Agrarmärkte
Ölsaaten und Eiweißpflanzen

Rapsblüte
Ölsaaten dienen einerseits als Rohstoffe für die Produktion von pflanzlichen Ölen, die für die menschliche Ernährung, aber auch in der technischen und energetischen Verwertung eine ständig wachsende Bedeutung erlangen. Andererseits fallen bei der Gewinnung der pflanzlichen Öle Nachprodukte wie Ölkuchen und -schrote an, die meist als Eiweißfuttermittel in der tierischen Erzeugung Verwendung finden. Mit großen Anstrengungen wird jährlich weltweit versucht, der permanent steigenden Nachfrage gerecht zu werden. Vor allem der Energiemarkt mit einem schwer abschätzbaren Bedarf an pflanzlichen Ölen für die Biokraftstoff-Erzeugung beeinflusst die Märkte mittlerweile nachhaltig und lässt komplexe Konkurrenzsituationen entstehen.
Der internationale Ölsaatenmarkt wird auch im Wirtschaftsjahr 2018/19 komfortabel versorgt sein, darauf weisen viele erwartete Rekorde in den Bereichen Produktion, Verarbeitung, Handel und Verbrauch hin. Auf Basis der größten jemals eingebrachten Ernte mit einem Umfang von geschätzen 604 Mio. t wird der Verbrauch von Ölsaaten mit gut 592 Mio. t ebenfalls einen neuen Höchstwert markieren. Entsprechend dem globalen Bevölkerungswachstum und steigendem Wohlstand soll laut USDA die Nachfrage zur Verarbeitung in Ölmühlen weiter zunehmen und mit 500 Mio. t ein neues Rekordniveau erreichen.

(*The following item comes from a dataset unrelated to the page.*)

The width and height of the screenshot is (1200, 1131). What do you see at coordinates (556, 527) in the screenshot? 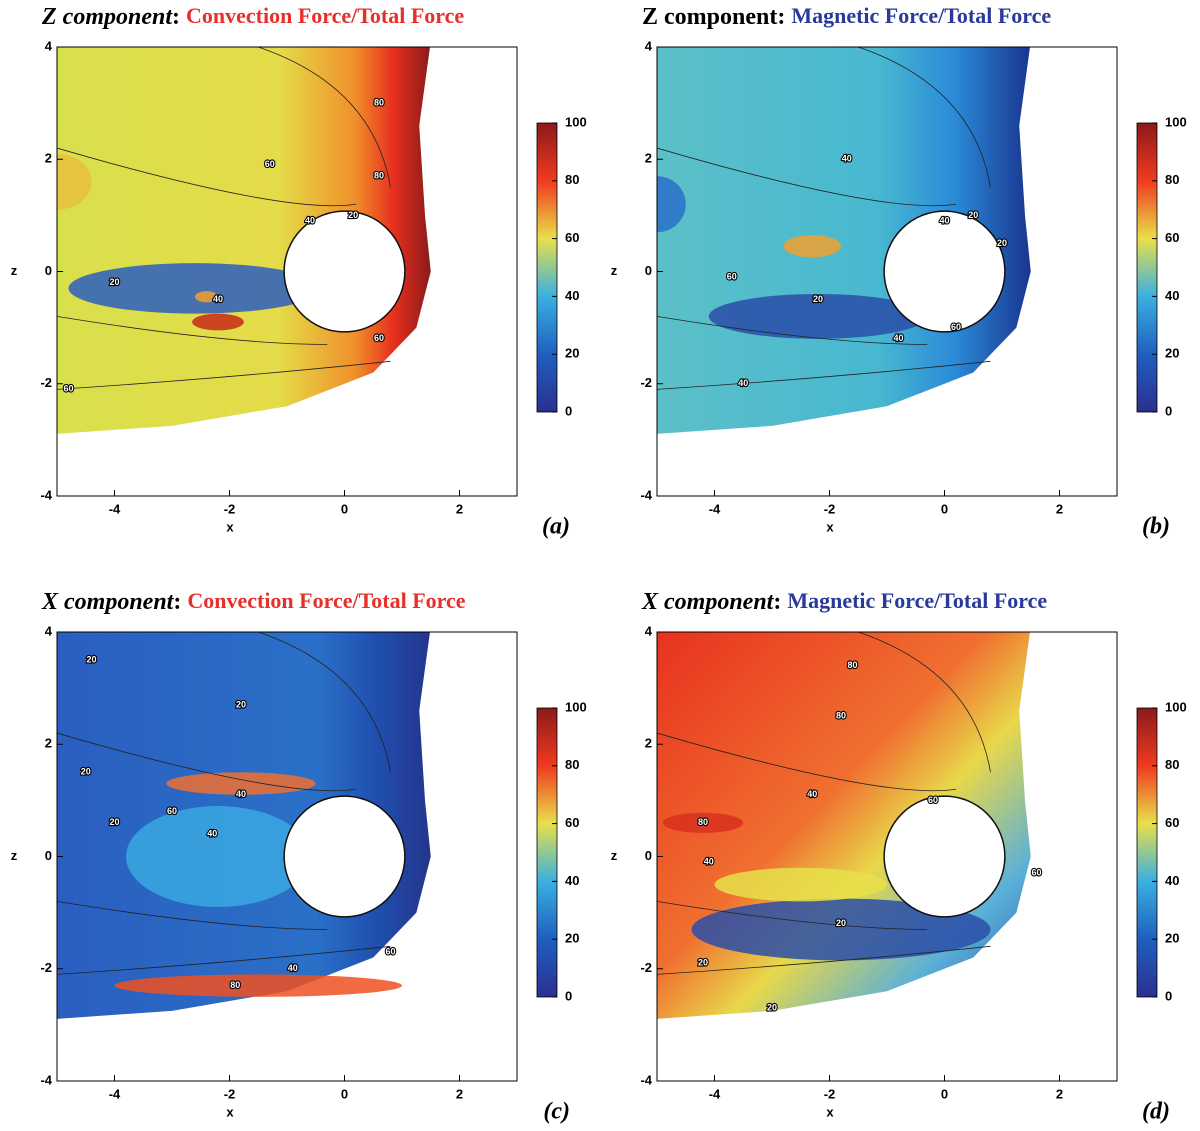
I see `panel-label: (a)` at bounding box center [556, 527].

Welt-Ölsaatenerzeugung 2019/20 (2020 geschätzt)

Die weltweite Erzeugung der sieben wichtigsten Ölsaaten beläuft sich nach Schätzung des USDA vom Oktober 2019 im laufenden Wirtschaftsjahr auf 574,9 Mio. t. Dies wäre ein Rückgang gegenüber dem letztjährigen Wert (597,4 Mio. t) um 3,8 %. Die Sojabohnen haben mit 339,0 Mio. t (Vj. 358,8 Mio. t) einen Anteil von 59 % an der gesamten Ölsaatenproduktion. Mit einem Anteil von 11,9 % an der gesamten Ölsaatenproduktion nimmt der Raps weiterhin die zweite Stelle unter den wichtigsten Ölsaaten ein.